Jorge Hessen
Brasília -DF
A questão dos “seguidores
fanáticos de falsos médiuns de cartas consoladoras” é delicada e gravíssima,
porque envolve ao mesmo tempo dor emocional, manipulação psicológica, fraude
espiritual e plausíveis ilícitos penais.
Estamos convencidos de
que para lidar com essa realidade, é necessário atuar imperiosamente em duas
frentes, uma jurídica e outra doutrinária espírita, sem perdermos
o equilíbrio, mas também sem conivência com a criminosa fraude.
Temos certeza de que em
nosso País a atuação de falsos médiuns pode e deve se enquadrar em diversos
dispositivos legais, especialmente quando há obtenção de vantagem,
exploração da dor (estelionato do luto) ou assédio judicial de críticos.
Quando o “médium” obtém
dinheiro, doações ou benefícios mediante fraude, usando supostas
comunicações com mortos e sempre desviando pessoas em erro, mediante ardis,
a fim de obter vantagem ilícita. Como as famosas cartas “consoladoras” falsas, obtidas por pesquisa em redes sociais ou informações públicas, com finalidade de projeção egocêntrica, isso caracteriza-se como fraude emocional, portanto, incide no art. 171 do
Código Penal (estelionato).
Embora a mediunidade em
si não seja crime, explorar a crença alheia com intenção de projeção egocêntrica
é criminoso, especialmente quando o “médium” dissimula poderes “metafísicos” que
comprovadamente não possui incide no art. 283 do Código Penal
(Charlatanismo).
Juridicamente falando, quando
seguidores fanáticos de falsos “médiuns” passam a atacar pesquisadores, jornalistas ou
espíritas críticos, esses podem recorrer à justiça com base no art. 138 (calúnia),
art. 139 (difamação), (art. 147 ameaça). A Constituição brasileira garante
liberdade religiosa, mas com obviedade não protege fraude, violência moral ou
perseguição.
O infausto fenômeno das falsas
cartas “consoladoras” cria um ambiente socialmente perigoso porquanto familiares
enlutados tornam-se vulneráveis, transformando o médium em figura messiânica e daí
seus seguidores passam a agir como se estivessem defendendo uma “causa sagrada”.
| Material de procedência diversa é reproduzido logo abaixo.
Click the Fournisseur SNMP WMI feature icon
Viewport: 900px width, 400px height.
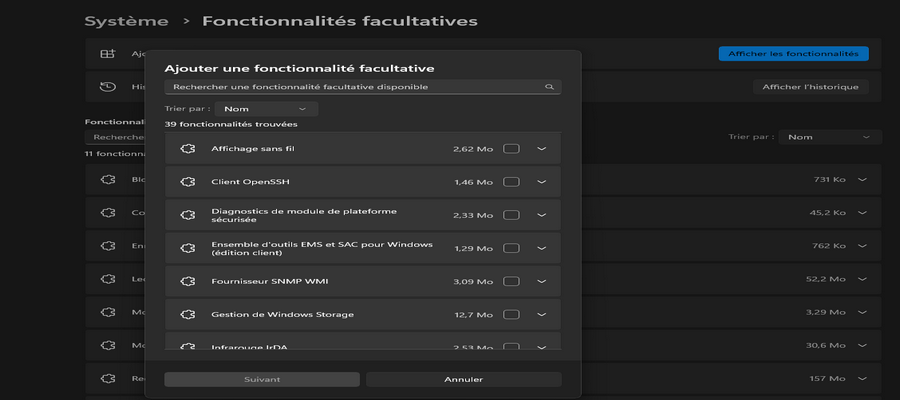[186, 281]

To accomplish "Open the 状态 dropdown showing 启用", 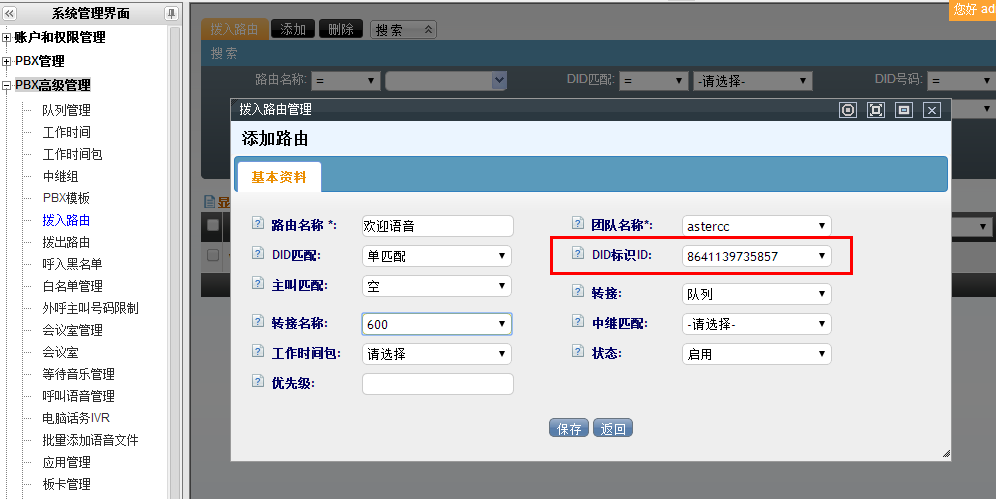I will coord(756,354).
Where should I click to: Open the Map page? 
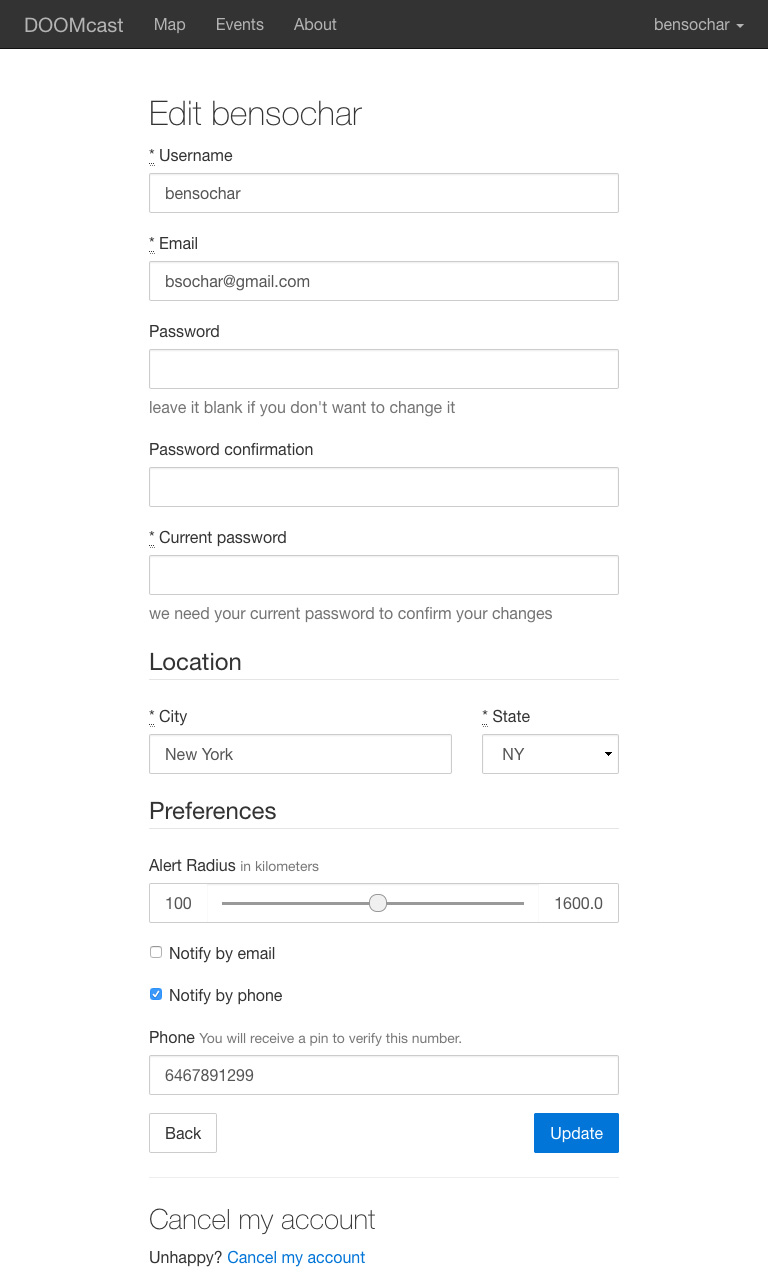(169, 25)
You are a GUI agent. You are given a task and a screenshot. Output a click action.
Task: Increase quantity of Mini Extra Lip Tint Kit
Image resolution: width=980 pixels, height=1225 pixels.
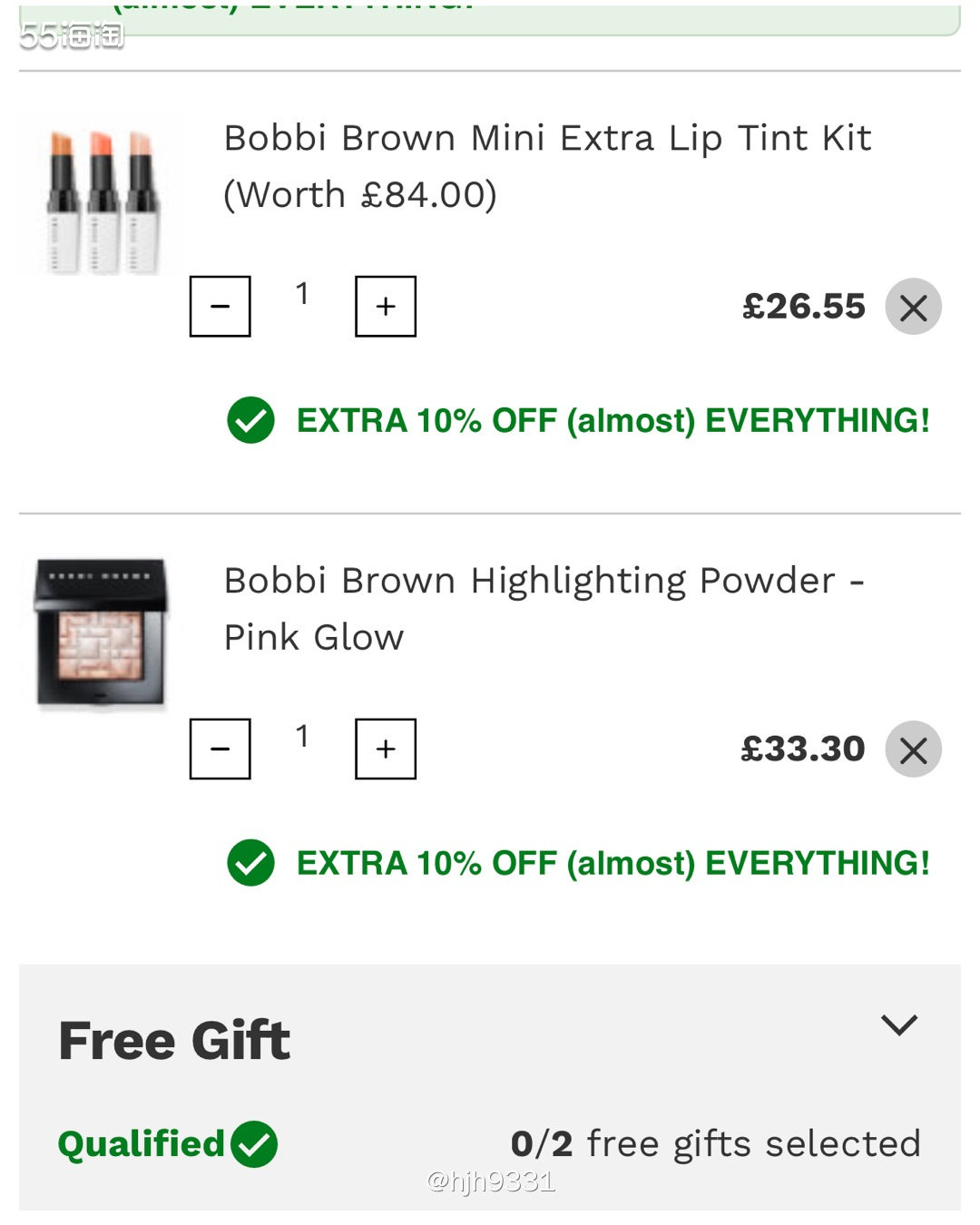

A tragédia moral e a consequência
dos falsos “médiuns” não é apenas a fraude, mas são a transformação do luto em
mercado, da fé em espetáculo e da dor em instrumento de poder irrestrito (como
deuses). Isso é exatamente o que Kardec receava quando escreveu que “O
espiritismo será corrompido não pelos seus inimigos, mas pelos que o desfigurarem
em suas hostes.”
Ademais, quando surgem
seguidores violentos defendendo fraudes, fica claro que o problema não é apenas
mediúnico, é moral, psicológico, jurídico e social. Mas a Doutrina Espírita não
depende de cartas “consoladoras”, nem de médiuns celebridades.
Para lidar corretamente com
tal situação no campo jurídico devemos denunciar a fraude quando houver
indícios de prova, a fim de proteger as vítimas e garantir liberdade
religiosa sem permitir o crime para responsabilizar quem lucra com a dor alheia
Doutrinariamente devemos estudar Kardec seriamente
para não idolatrar médiuns, rejeitar espetacularização da mediunidade, acolher
enlutados sem exploração. Para isso urge
ser firmes sem intolerância e denunciar sem fanatismo, sempre advogando a legitimidade
mediúnica sem perseguição, até porque a fraude deve ser combatida no limite da razoabilidade.